::: Data rows :::

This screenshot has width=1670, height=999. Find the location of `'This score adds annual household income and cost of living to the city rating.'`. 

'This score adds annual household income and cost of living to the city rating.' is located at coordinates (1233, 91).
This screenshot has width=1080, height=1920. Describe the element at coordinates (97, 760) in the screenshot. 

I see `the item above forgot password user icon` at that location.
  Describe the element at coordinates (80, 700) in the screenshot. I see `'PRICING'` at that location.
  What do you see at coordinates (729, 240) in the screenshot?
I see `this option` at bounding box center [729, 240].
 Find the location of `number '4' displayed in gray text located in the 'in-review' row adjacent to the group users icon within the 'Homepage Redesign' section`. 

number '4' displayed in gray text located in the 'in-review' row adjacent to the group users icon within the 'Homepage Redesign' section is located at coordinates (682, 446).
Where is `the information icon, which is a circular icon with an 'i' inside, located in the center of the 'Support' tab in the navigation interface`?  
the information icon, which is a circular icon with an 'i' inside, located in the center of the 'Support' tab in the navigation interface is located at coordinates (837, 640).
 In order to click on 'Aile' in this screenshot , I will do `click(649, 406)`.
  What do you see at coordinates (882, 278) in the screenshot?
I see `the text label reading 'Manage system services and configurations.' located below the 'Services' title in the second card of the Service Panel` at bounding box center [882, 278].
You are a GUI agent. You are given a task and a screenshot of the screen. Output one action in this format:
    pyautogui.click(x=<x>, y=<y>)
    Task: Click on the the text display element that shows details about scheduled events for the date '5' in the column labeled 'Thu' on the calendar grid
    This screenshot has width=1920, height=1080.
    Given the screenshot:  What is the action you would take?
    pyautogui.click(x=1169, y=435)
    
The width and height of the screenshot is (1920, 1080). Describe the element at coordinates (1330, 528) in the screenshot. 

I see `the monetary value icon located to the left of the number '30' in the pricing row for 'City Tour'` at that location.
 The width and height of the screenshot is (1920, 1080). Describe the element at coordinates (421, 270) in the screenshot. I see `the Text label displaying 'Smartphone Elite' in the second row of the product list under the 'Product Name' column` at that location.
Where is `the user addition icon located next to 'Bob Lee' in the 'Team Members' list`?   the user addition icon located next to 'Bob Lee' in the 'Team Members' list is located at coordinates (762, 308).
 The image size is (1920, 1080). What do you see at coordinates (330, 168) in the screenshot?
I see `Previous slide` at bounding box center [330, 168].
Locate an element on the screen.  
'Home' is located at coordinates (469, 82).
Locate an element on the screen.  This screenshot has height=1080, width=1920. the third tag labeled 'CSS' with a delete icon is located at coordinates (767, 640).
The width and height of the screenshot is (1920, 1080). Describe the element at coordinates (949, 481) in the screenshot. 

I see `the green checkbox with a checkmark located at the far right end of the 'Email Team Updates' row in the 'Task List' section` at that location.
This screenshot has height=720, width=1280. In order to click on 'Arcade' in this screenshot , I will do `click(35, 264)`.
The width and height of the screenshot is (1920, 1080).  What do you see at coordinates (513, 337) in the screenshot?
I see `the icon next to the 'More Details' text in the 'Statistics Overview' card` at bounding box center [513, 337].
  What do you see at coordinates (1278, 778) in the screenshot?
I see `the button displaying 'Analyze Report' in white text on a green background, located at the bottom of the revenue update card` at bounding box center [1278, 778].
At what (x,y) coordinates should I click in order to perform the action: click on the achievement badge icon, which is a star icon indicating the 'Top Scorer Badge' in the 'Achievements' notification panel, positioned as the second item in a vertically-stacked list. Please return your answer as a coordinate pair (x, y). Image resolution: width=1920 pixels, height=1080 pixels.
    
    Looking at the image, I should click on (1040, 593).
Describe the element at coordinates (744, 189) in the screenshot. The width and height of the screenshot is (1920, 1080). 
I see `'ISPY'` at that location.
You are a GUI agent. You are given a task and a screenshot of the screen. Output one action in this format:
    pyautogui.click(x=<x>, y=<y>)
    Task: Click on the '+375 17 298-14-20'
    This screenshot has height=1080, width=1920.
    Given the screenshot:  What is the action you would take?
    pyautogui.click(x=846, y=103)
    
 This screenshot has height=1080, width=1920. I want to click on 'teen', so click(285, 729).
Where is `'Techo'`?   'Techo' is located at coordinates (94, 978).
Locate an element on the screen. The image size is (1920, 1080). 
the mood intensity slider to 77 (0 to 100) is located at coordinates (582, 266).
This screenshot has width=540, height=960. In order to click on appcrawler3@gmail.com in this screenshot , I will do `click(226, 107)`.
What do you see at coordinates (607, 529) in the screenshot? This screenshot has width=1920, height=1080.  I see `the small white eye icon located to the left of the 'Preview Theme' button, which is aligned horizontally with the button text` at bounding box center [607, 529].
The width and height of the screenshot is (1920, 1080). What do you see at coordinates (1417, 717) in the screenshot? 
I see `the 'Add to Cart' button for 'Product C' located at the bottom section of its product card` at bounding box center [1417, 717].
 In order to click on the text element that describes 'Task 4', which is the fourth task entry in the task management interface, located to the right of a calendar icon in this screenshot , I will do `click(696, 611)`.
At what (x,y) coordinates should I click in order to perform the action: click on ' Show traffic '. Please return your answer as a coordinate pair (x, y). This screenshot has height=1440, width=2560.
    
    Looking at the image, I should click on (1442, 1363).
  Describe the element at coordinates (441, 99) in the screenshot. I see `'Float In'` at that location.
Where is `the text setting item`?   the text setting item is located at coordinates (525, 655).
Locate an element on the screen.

:::

#### The task
Copy out the lines of the listing above, beginning with the line containing "The width and height of the screenshot is (1920, 1080). What" and continuing through the line containing "center [1417, 717].", reproducing them unchanged.

#### Output of the task
The width and height of the screenshot is (1920, 1080). What do you see at coordinates (1417, 717) in the screenshot? 
I see `the 'Add to Cart' button for 'Product C' located at the bottom section of its product card` at bounding box center [1417, 717].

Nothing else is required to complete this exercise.